She looks at me with suspicion.

“Plus,” – I continue. “Even though we’ve been spending a lot of time apart, we’ve also been spending a lot of time together. If I’m not at work and you’re not out there performing or rehearsing, we’ve only been spending time with each other.”

“So you’re saying we should spend even more time apart?”

“No.” – I say. “I’m simply trying to kind of illustrate the whole situation. Give it a bit of context.”

“And you’re not being manipulative at all.”

“Ok, let’s calm down.” – I say. “How about we go to sleep? I have to get up early for this fucking job again and I didn’t even have the weekend off. Maybe all of this will look different in the morning.”
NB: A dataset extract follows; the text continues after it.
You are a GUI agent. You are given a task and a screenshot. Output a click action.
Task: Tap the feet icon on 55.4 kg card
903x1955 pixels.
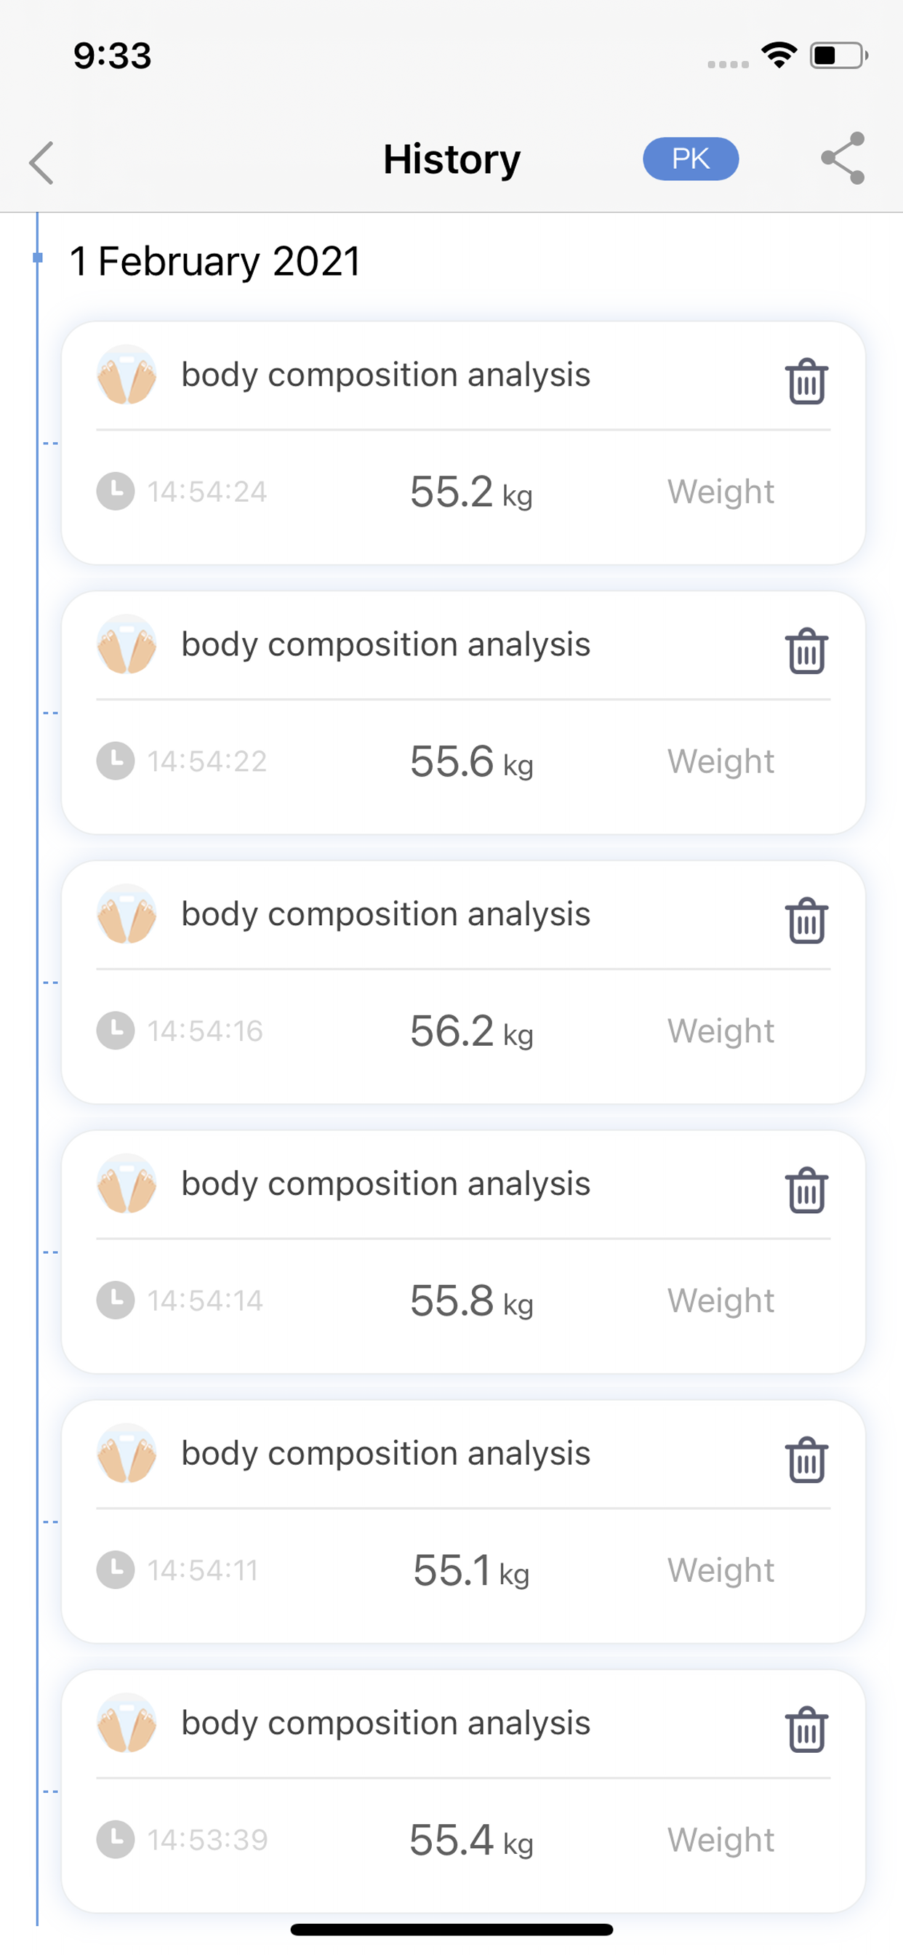[x=127, y=1723]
“As you wish.” – she says and turns her head away, bringing her legs tight together.

I go back to the kitchen, put the cup in the washing machine and tell her that I’m going to brush my teeth.

“I’m not sure this is just a fucked-up period…” – I hear her say from the living room.

I respond nothing, looking at myself in the mirror. I think of Nataliya at her home, her daughter tucked in bed for the better part of the last two hours, and her having a drink with the husband on the terrace. Oh, what an exhausting 24 hours, I can’t believe I had to drive there and back in two days, I see her say. Still, at least I got a good night’s sleep, more than if I was here waking up for the little one, she says, smiling at her husband, petting his hand on the armrest. I missed you, he says and kisses her. She kisses back but says nothing. I spit out the foam, rinse my mouth, and sense words forming, formulating in a whirlwind. I look for a piece of paper to project them on but find nothing in my sight. I then take my phone and write in a hurry. It’s short and I am not sure I like it and I name it ventriloquist blues. I undress down to my underwear as Sonya enters the bedroom. She watches me put a clean t-shirt on, and taking the towel off, asks for one herself. I lie down and watch her put it on in front of the mirror. She gets into bed next to me and I switch the light off. She’s lying on her back and I rotate to her side. I see her eyes are open and I wish her good night as I close mine.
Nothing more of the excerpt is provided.